◆ Task instructions
Give back, word for word, the lines in the listing below from the one holding "Image resolution: width=1443" down to the one holding "Click the thumbs-up vote icon", both ends included.

◆ Data for the task
+-------+

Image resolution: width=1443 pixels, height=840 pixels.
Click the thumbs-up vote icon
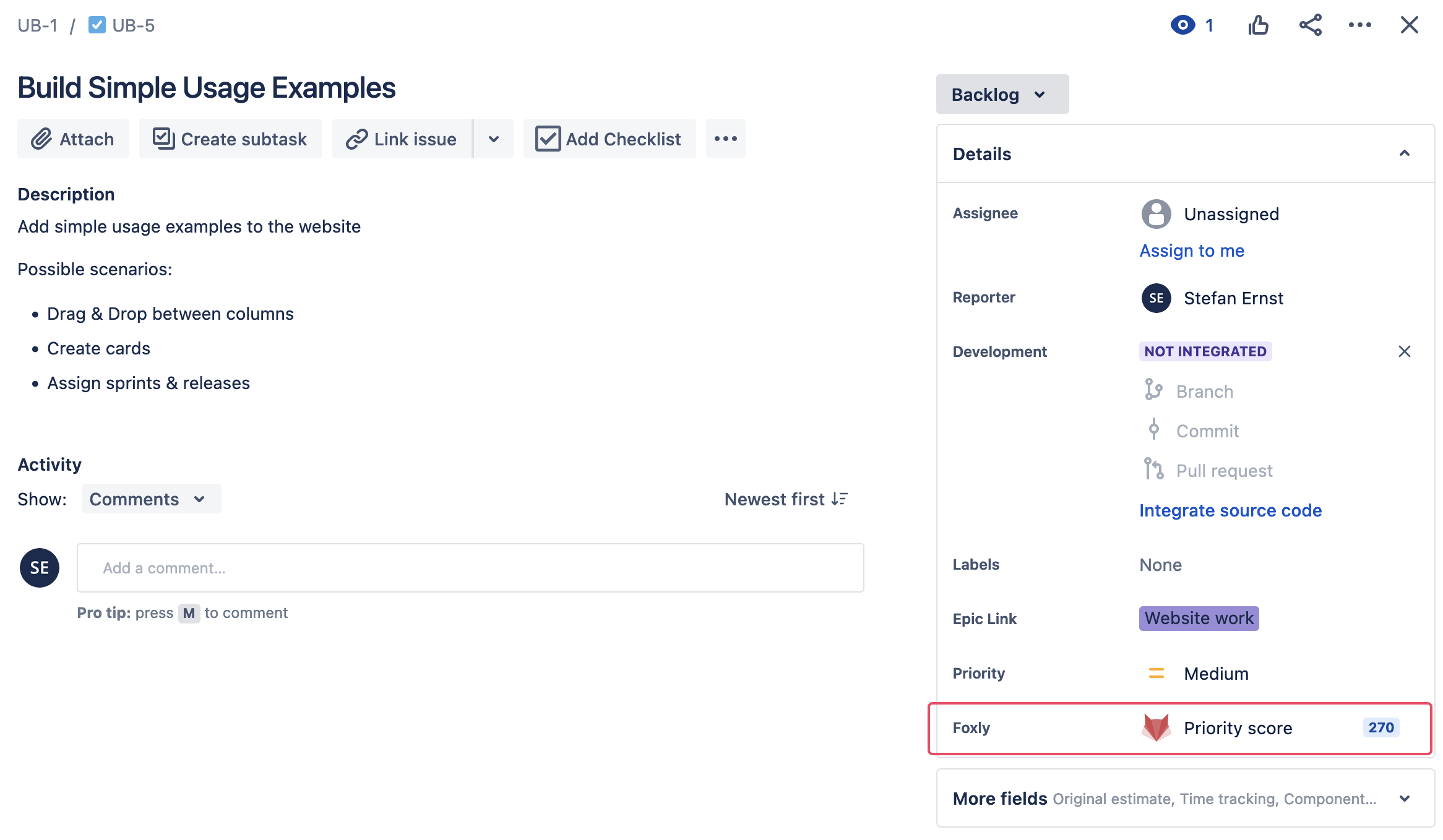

+-------+

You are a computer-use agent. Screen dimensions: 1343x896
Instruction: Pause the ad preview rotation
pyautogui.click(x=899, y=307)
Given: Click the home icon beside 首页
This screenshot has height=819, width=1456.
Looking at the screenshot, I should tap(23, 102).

+-------+

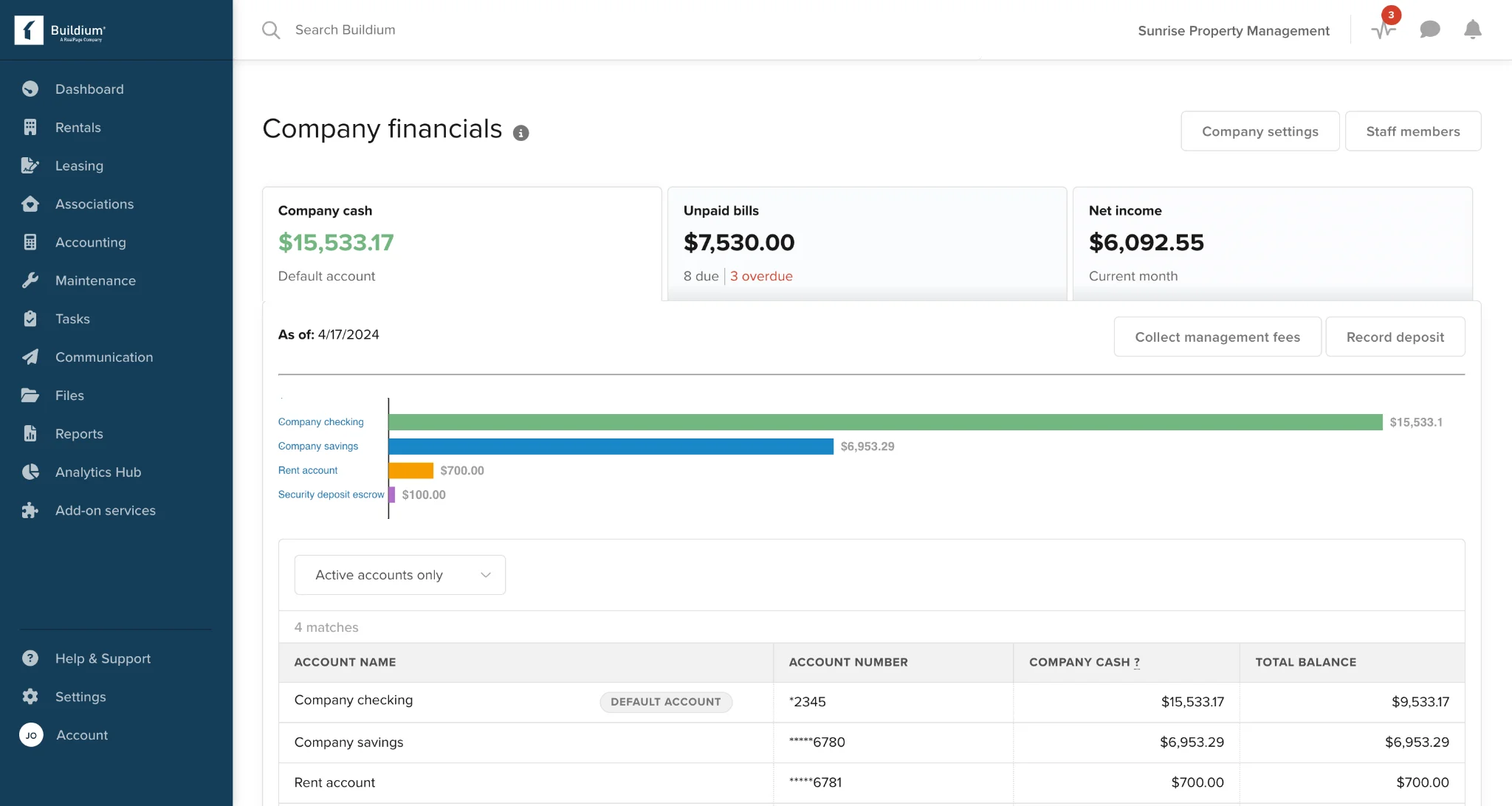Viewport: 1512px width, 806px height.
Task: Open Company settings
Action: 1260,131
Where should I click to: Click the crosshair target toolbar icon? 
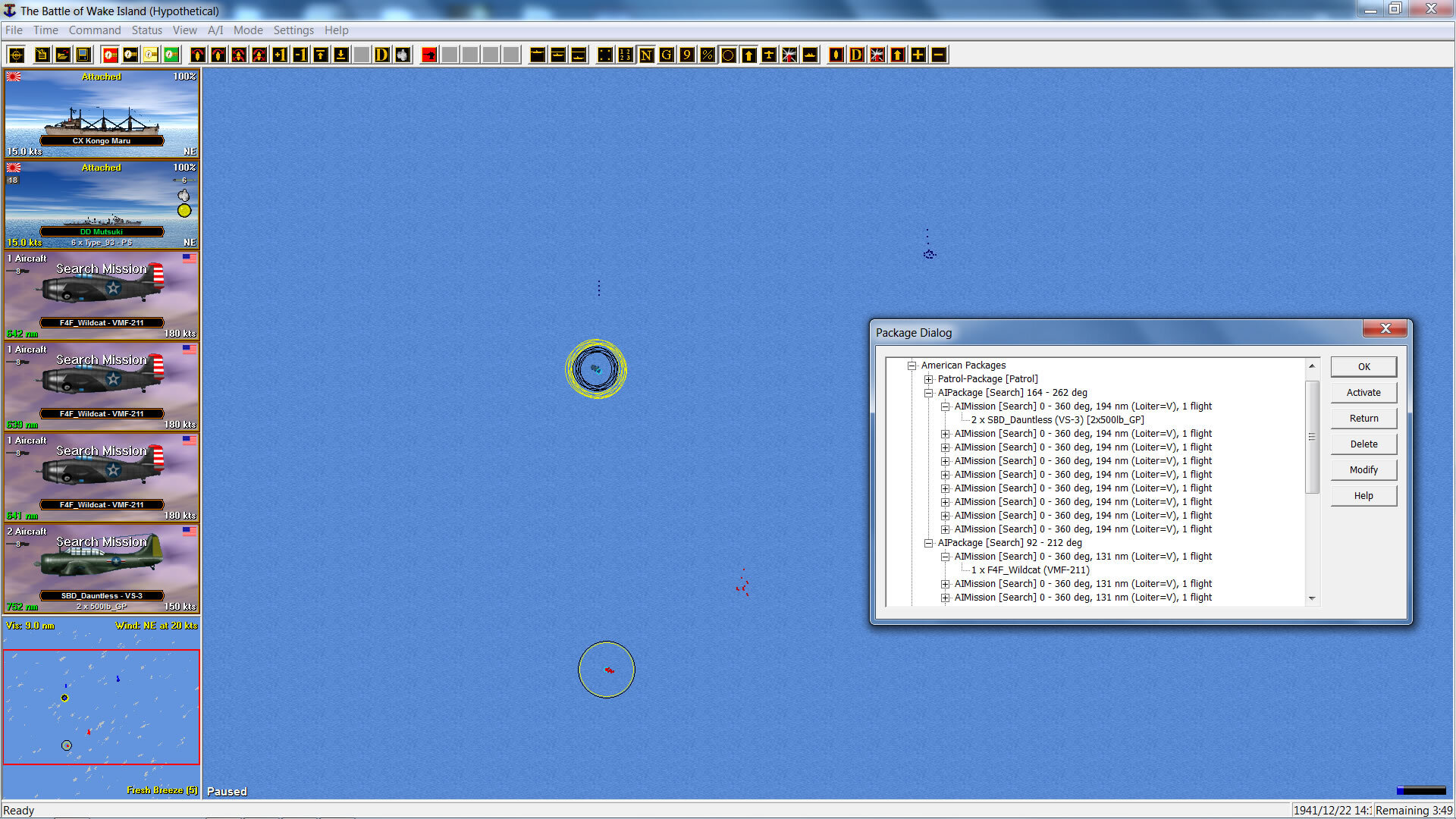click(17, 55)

+-------+

◆ Solution for this task
Image resolution: width=1443 pixels, height=840 pixels.
Click the thumbs-up vote icon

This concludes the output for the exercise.